● Action item
Without any pictures, retype exactly the lines that begin at the one holding "Screen dimensions: 700x790" and end at the last line of the data below.

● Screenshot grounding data
= Beginning of Section =
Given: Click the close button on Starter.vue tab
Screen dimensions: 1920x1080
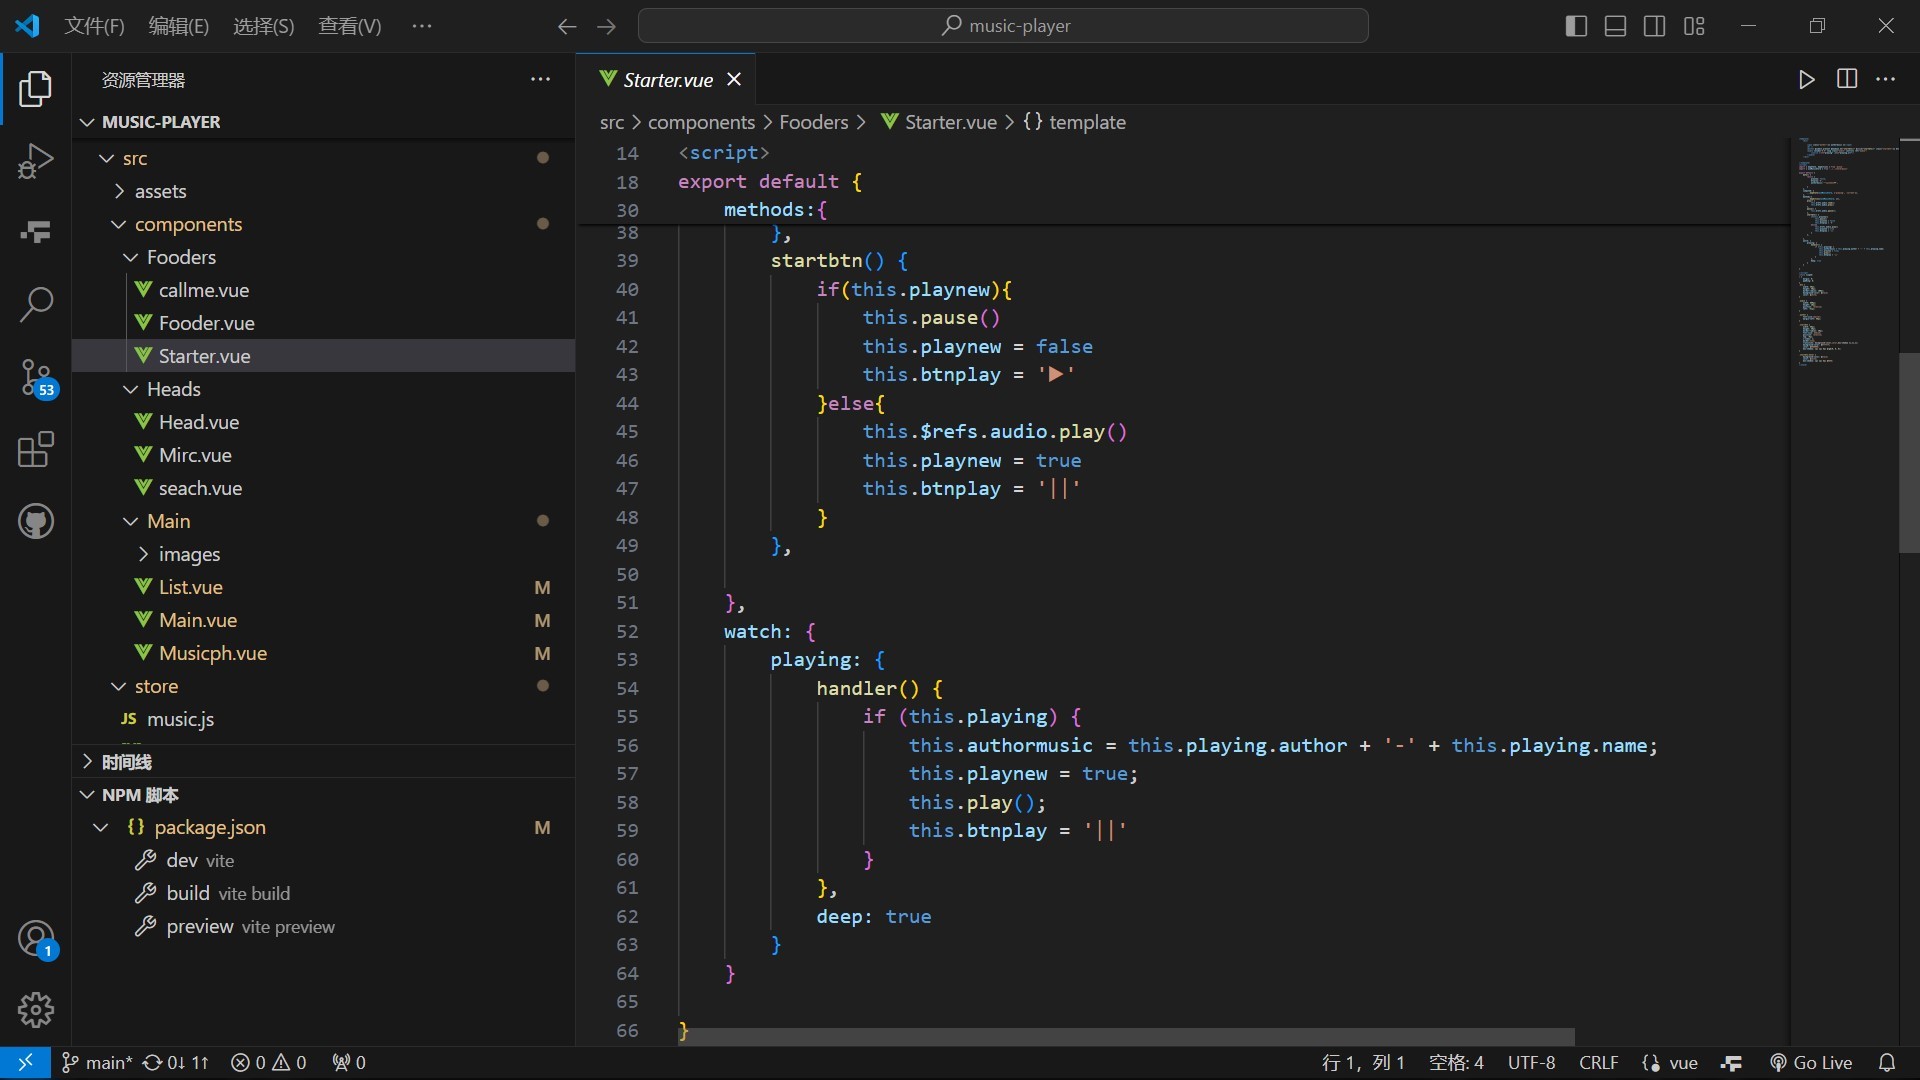Looking at the screenshot, I should pyautogui.click(x=736, y=79).
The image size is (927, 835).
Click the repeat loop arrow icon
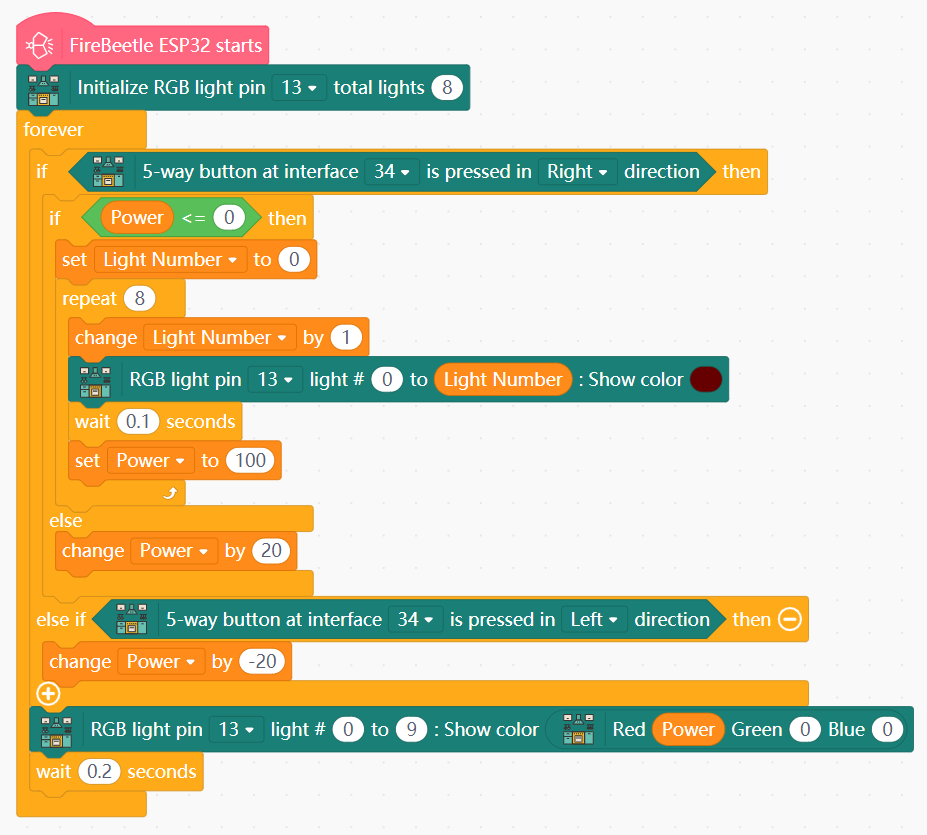pyautogui.click(x=169, y=494)
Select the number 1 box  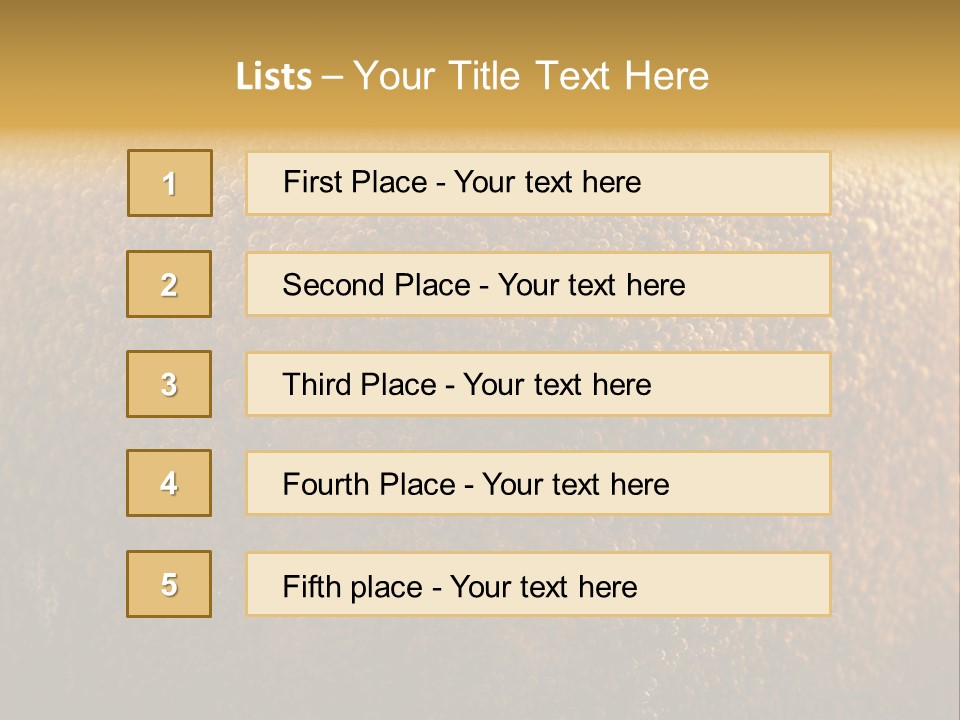170,183
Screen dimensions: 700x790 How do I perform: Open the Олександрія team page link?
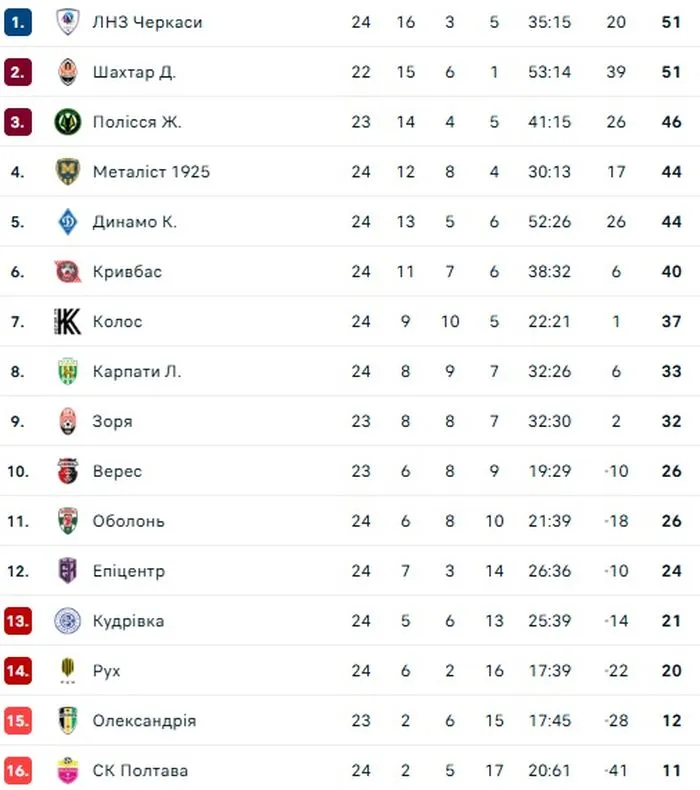point(144,720)
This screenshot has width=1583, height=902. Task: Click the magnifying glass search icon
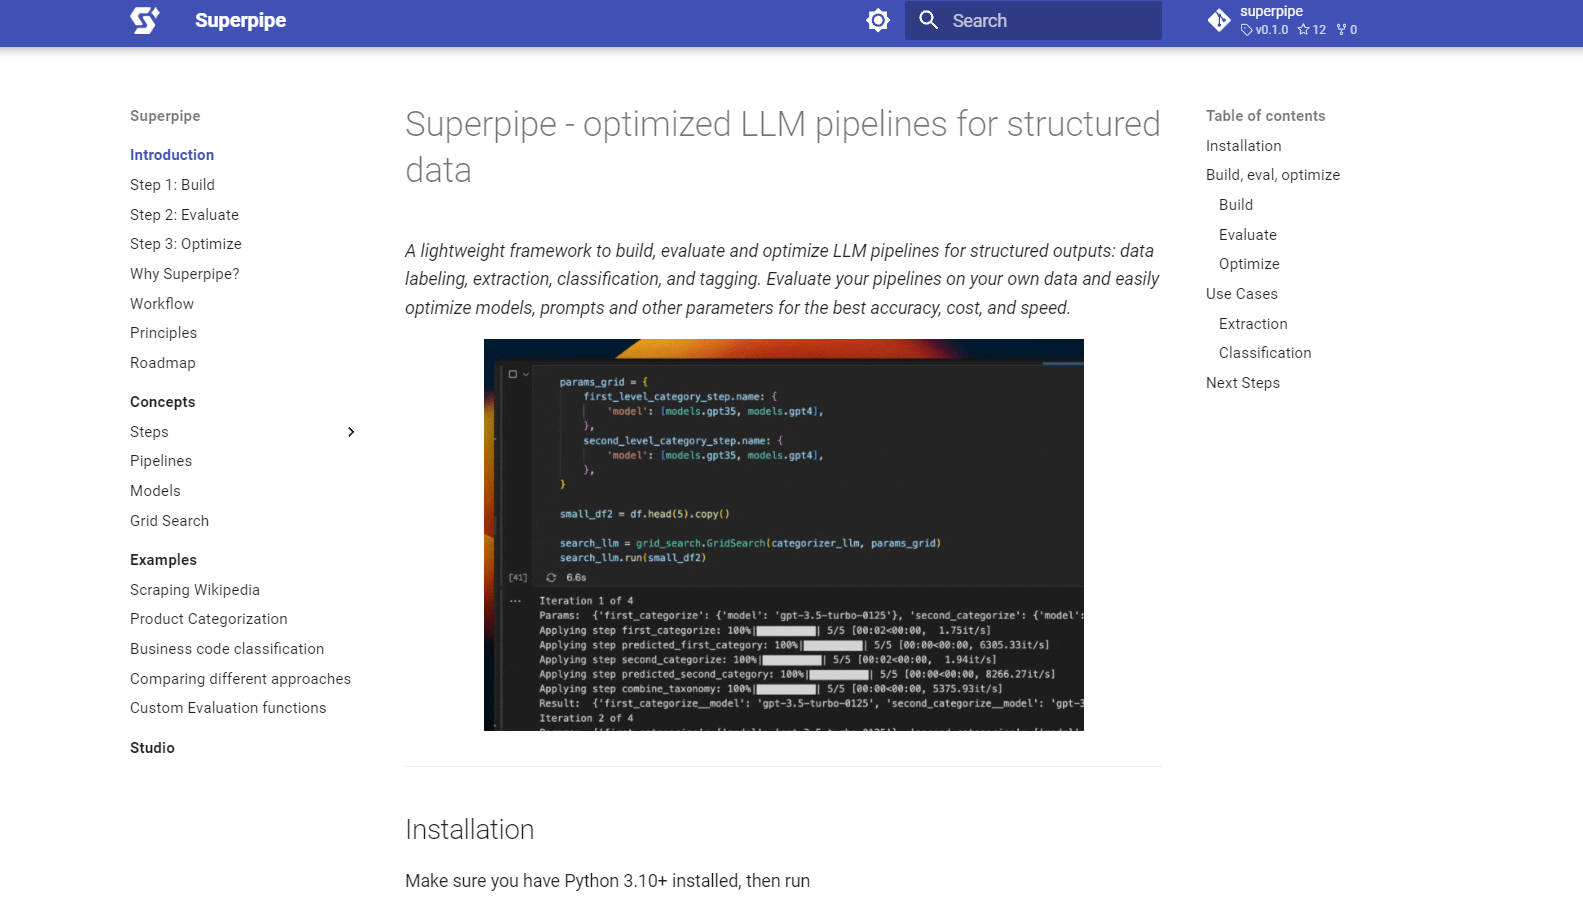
= End of Section =
● Answer for the task
Screen dimensions: 700x790 How do I perform: Open the Олександрія team page link?
point(144,720)
This screenshot has width=1583, height=902. Task: Click the magnifying glass search icon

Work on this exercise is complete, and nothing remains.